#### PROBLEM:
Copy the rows below verbatim, from the line with "Given: Open the Informație menu item" up to and including the line with "Action: [22, 290]".

#### SUPPLIED RECORDS:
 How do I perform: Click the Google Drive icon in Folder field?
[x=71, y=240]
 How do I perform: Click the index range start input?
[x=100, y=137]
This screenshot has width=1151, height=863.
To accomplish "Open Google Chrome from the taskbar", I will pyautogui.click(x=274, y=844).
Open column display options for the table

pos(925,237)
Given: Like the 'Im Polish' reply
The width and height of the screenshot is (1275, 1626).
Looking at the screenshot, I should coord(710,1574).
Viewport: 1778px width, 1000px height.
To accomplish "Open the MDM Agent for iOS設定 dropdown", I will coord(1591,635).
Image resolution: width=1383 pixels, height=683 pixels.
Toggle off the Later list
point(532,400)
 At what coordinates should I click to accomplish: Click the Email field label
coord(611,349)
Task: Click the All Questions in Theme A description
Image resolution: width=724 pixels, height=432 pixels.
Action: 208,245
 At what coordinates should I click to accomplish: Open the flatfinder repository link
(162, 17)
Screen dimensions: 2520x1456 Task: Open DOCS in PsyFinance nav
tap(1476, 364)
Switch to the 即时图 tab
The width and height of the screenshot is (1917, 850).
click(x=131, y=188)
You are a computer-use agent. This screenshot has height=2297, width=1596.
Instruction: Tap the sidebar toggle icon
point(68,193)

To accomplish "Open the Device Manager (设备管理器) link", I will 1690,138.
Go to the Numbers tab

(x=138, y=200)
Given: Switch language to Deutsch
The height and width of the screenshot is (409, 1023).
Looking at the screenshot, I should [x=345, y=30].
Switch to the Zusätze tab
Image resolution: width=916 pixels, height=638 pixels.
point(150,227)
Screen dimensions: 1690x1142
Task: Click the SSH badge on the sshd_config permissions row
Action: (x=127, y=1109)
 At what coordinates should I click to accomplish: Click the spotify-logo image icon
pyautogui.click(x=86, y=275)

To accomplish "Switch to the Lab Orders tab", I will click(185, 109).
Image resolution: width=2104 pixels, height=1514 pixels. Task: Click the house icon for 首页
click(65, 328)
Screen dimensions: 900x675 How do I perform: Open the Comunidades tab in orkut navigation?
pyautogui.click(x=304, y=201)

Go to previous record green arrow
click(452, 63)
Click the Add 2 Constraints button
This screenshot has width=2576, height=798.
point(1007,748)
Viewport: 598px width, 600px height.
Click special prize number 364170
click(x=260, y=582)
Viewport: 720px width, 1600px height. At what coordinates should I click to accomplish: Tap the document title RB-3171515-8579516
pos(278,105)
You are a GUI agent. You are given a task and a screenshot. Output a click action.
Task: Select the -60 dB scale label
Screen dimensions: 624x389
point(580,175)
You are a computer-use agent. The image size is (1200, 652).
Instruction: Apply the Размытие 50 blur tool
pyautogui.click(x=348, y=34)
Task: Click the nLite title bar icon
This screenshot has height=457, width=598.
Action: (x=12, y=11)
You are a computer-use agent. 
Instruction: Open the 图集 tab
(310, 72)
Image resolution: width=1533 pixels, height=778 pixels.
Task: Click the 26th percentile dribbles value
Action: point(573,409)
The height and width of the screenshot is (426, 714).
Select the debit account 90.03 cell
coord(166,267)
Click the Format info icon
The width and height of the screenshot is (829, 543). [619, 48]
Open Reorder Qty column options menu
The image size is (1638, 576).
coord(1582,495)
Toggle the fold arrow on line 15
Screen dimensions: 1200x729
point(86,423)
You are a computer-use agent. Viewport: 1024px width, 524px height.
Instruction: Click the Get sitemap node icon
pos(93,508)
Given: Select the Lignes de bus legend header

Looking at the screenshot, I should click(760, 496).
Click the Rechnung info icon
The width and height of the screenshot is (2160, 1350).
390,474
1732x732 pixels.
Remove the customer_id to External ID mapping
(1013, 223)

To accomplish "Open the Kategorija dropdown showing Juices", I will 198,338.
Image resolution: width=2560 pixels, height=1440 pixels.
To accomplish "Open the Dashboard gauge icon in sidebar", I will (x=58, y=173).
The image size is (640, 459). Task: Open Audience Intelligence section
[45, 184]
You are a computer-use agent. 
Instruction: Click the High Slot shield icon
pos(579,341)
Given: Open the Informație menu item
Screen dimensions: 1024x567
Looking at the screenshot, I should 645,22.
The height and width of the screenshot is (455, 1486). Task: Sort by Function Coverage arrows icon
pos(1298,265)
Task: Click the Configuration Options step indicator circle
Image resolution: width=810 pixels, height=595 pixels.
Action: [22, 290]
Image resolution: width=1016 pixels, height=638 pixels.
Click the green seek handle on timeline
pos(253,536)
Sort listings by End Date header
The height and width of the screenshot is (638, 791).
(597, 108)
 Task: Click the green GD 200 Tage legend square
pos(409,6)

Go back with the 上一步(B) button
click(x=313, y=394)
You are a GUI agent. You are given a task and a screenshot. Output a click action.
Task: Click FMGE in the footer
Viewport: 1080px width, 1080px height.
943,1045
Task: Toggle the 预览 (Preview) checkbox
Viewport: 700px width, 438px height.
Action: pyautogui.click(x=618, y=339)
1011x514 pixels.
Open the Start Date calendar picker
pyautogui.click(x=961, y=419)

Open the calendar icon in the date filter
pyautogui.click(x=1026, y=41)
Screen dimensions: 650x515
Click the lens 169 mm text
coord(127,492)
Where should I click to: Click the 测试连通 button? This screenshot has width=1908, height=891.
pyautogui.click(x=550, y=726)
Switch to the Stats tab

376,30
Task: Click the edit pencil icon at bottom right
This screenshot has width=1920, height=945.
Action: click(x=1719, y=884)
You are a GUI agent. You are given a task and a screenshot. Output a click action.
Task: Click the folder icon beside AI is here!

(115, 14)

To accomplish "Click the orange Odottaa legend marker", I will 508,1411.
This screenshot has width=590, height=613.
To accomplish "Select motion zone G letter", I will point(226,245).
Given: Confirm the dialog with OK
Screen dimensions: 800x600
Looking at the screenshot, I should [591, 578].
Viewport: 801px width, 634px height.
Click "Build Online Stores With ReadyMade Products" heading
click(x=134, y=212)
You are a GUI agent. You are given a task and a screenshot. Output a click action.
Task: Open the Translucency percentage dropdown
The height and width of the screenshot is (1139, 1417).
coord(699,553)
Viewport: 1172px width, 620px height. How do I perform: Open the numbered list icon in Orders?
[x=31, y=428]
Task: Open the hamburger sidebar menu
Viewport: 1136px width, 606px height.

#### FINAL ANSWER:
Given: Open the Informație menu item
Screen dimensions: 1024x567
Looking at the screenshot, I should 645,22.
The height and width of the screenshot is (455, 1486). Task: Sort by Function Coverage arrows icon
pos(1298,265)
Task: Click the Configuration Options step indicator circle
Image resolution: width=810 pixels, height=595 pixels.
Action: [22, 290]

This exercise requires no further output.